Here’s a quick recap of how the Senate seats went on Election Day:
- Alaska: Mark Begich and Dan Sullivan is still a toss up and too close to call.
- Arkansas: Tom Cotton unseated  Mark Pryor.
- Georgia: David Perdue received the necessary 50+% to avoid a runoff with Democrat Michelle Nunn, getting a comfortable 55%  of the vote.
- Kentucky: Mitch McConnell beat back Alison Lundergan-Grimes’ challenge by a larger margin than anticipated, by a 56% to 40% margin .
- Michigan: Terri Land’s bid to upset Democrat Gary Peters was short-lived as Peters won handily .
- New Hampshire: Jeanne Shaheen and Scott Brown went toe-to-toe to the very end, with Shaheen winning by a close margin of 51%-48% .
- North Carolina: Kay Hagan and Thom Tillis battled to the very end, but Tillis edged Hagan 49%-47% . Tillis’ staff had previously admitted his internal polls never showed he was in the lead  during his campaign.
- Virginia: Mark Warner vs. Ed Gillespie resulted in one of the closest races ever, with Warner claiming victory , but Gillespie may wait for a recount. This race was a lot closer than previously expected.

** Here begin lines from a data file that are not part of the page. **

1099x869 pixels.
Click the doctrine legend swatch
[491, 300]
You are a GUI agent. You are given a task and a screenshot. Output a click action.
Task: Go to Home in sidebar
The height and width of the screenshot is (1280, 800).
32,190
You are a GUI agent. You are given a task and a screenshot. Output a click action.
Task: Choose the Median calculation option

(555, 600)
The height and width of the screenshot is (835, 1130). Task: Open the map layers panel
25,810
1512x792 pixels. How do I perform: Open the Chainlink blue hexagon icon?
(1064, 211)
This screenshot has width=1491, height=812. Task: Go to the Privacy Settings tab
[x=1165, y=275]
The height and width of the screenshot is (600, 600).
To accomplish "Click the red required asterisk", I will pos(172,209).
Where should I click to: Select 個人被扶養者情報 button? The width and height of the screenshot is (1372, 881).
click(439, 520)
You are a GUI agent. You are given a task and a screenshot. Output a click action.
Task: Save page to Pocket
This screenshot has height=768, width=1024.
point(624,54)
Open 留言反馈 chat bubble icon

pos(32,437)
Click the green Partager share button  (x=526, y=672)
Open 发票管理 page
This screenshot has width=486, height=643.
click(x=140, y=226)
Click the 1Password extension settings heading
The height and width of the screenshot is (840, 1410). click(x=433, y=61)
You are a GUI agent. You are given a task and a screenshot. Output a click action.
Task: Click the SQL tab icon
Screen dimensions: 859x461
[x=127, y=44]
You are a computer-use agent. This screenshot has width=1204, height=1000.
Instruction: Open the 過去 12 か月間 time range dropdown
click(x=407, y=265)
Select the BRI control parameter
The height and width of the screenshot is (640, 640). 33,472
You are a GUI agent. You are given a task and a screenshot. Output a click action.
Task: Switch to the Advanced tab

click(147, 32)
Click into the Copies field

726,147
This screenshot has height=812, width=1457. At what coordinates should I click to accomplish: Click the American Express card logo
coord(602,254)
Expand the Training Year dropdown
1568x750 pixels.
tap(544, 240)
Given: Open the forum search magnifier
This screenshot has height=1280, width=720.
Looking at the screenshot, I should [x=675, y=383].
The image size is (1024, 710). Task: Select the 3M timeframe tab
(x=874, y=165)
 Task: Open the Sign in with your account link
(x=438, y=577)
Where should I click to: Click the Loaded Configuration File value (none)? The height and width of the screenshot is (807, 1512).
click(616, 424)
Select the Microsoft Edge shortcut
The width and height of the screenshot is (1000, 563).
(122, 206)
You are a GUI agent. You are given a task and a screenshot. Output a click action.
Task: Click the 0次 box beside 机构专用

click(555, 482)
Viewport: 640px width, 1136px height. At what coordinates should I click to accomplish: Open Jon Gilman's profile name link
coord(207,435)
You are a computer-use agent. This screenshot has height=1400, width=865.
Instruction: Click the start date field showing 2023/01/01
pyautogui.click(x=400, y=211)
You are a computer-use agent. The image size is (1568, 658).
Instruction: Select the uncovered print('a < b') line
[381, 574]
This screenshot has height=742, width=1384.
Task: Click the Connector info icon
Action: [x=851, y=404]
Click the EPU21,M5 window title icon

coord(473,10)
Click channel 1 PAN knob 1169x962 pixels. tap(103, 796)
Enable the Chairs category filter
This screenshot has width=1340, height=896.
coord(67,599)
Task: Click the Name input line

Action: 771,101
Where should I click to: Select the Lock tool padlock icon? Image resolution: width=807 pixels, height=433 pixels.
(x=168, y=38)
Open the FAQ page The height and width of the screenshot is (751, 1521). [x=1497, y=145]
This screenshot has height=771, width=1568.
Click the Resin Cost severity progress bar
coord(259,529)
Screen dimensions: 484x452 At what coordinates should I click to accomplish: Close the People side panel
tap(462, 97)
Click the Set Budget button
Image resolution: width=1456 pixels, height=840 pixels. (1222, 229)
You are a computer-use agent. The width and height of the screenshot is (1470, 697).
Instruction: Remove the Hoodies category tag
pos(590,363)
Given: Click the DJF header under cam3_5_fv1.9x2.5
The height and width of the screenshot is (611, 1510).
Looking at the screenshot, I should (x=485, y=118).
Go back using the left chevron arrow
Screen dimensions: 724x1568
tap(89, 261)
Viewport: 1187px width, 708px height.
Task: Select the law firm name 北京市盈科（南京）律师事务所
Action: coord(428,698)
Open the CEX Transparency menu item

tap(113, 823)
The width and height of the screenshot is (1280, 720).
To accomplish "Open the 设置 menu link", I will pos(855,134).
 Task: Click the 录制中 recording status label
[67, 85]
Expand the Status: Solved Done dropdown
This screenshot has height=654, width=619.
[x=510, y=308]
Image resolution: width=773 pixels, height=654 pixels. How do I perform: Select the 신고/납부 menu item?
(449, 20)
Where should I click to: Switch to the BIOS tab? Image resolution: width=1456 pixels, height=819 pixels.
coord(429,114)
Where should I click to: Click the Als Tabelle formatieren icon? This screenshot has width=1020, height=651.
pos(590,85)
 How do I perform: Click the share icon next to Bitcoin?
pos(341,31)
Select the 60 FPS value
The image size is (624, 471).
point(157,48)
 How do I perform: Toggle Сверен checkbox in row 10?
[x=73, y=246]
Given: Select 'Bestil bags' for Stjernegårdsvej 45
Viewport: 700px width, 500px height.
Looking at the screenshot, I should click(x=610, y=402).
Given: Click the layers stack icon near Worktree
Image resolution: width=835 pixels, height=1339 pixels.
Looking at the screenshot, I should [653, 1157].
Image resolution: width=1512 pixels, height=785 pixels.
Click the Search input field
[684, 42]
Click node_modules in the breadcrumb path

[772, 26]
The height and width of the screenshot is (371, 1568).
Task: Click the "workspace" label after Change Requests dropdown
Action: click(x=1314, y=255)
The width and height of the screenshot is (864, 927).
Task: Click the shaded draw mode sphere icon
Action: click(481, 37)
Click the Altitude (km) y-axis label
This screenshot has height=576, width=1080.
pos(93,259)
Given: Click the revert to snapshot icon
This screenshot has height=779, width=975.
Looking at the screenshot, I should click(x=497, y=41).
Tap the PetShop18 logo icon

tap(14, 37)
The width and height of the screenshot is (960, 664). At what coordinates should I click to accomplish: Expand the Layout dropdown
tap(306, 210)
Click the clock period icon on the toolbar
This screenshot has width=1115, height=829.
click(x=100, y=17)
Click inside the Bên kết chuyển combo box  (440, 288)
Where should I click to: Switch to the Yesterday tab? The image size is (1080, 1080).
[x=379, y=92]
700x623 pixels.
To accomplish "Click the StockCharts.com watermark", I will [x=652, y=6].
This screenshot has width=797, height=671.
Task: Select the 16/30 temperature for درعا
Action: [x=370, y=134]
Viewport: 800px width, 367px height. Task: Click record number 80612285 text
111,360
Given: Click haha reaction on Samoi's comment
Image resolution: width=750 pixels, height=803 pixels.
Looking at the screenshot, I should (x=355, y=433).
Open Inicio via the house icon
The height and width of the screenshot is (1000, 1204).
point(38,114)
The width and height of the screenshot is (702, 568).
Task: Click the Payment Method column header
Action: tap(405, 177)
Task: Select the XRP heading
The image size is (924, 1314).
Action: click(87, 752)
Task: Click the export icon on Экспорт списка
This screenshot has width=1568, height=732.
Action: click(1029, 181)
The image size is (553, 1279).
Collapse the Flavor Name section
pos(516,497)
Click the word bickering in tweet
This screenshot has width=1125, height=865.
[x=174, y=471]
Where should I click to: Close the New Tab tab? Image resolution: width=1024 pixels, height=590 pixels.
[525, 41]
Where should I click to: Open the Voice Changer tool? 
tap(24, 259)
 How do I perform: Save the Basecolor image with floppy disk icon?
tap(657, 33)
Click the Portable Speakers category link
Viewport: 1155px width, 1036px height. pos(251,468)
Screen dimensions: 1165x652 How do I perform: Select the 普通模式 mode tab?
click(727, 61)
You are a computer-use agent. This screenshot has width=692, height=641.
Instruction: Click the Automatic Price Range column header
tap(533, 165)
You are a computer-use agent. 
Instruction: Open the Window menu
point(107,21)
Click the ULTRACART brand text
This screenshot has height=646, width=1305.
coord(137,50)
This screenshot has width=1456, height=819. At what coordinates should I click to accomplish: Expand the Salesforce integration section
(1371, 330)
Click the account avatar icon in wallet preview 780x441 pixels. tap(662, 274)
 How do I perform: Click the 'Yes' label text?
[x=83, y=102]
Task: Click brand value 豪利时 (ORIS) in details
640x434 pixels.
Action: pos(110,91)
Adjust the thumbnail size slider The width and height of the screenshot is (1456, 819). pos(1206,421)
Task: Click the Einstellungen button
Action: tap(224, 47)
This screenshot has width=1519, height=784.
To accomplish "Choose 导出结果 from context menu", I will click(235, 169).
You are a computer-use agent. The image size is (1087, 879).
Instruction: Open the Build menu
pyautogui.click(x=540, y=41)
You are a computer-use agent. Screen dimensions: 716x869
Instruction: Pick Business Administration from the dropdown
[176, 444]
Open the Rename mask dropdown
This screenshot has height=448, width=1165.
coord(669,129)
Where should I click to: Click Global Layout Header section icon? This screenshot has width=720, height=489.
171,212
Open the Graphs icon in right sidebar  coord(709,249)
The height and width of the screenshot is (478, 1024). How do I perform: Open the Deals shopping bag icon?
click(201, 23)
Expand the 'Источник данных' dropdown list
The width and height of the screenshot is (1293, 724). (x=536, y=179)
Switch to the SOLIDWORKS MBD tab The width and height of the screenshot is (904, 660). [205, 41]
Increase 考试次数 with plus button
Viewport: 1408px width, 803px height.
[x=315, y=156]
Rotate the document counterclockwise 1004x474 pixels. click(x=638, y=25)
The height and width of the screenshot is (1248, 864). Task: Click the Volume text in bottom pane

Other notable news are that in governor’s races, Republican upstart and businessman Larry Hogan shocked the political world and won in surprising fashion in blue state Maryland , while Republican governor Rick Scott won in Florida, beating Charlie Crist . Illinois Governor Pat Quinn has not conceded  to Republican challenger Bruce Rauner in a close race and Wendy Davis, the darling of the pro-abortion Left, lost to Republican Greg Abbott  in Texas’ contest.
Scott Walker, a GOP 2016 favorite, beat his Democratic challenger  Mary Burke.
The U.S. is seeing “red,” and now Harry Reid is no longer the Senate Majority Leader.